Scott said to me today, "I am really happy with our home, our family and our life." I coughed in response. I have been sick all week and most recently a lovely cough and earache have added themselves to my myriad of miserable symptoms. I can barely hear anything because of the ear infection. But, truly, what have I got to complain about? My life is LUSH compared to many, yet I find myself a little melancholy today, the day before Easter.
Easter comes as a celebration for Christians of a risen Lord, a time for joy and rebirth, a time to take stock and clean up before Spring is sprung and the heat of summer swelters. But here I am sitting at the computer feeling melancholy.
I finished some projects and took a bath, but still felt melancholy.
I tried to rest on the couch, but Caden called, so I fed him and he slept for a little while and daddy had the other kids in the garage...still melancholy.
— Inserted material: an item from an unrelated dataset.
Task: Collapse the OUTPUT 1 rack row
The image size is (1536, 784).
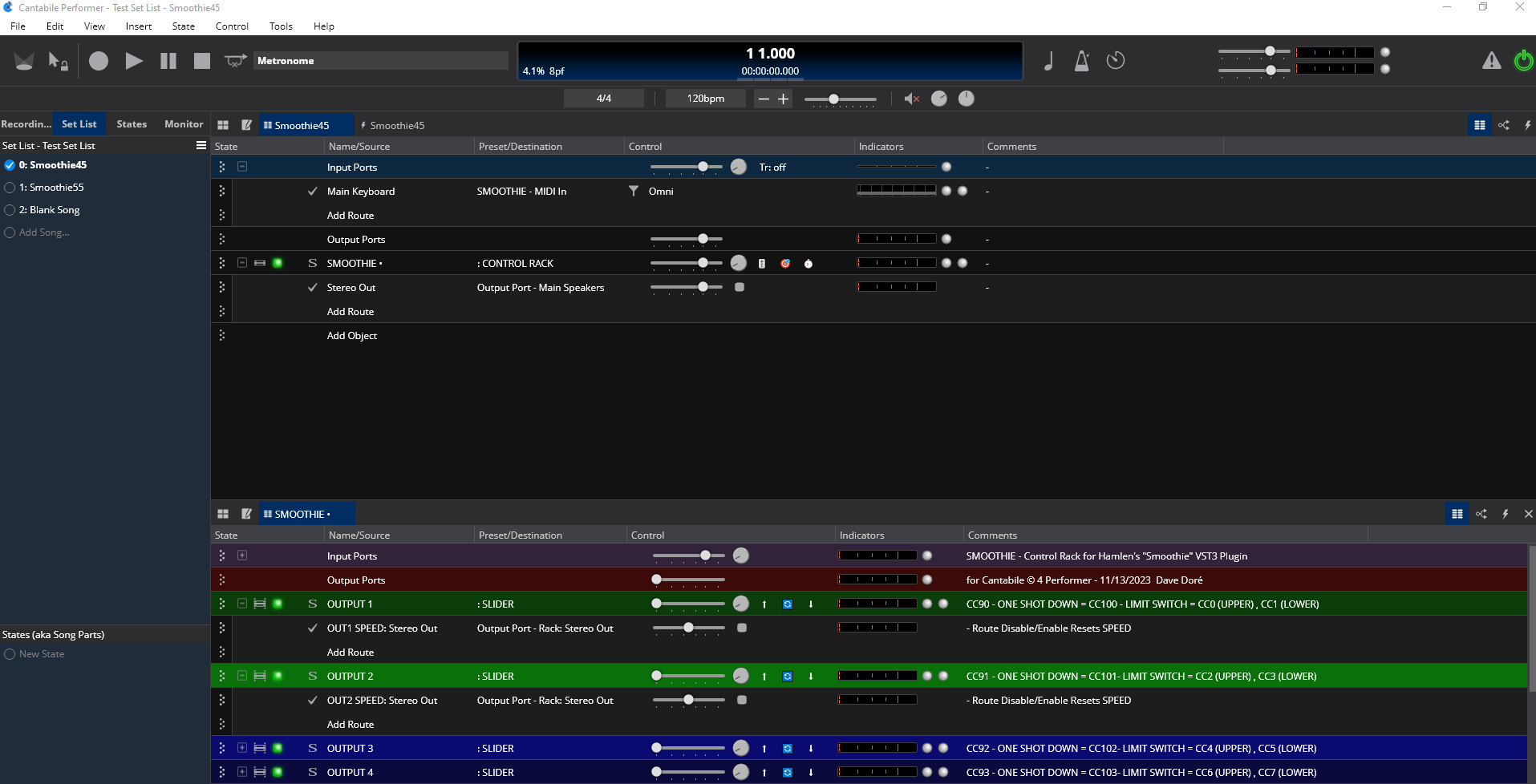Action: [x=242, y=604]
Then it hit me. I have been looking forward to something for a long time. I have been looking forward to Spring Break...and it's almost over!!! And there are no more holidays for Scott for a loooong time. It's that feeling that the happiness is almost over that is tugging at my mind and heart. So, I better get out of this funk and go do something fun before our time is up!
No more moping. I think I'll go get some Easter basket goodies for the kids and help my hubby in the garage. Oh, and it sucks to be on a diet during Easter time. OK, Lord, I'm sorry for my pity party. Back to the grind, with a joyful heart and a better attitude!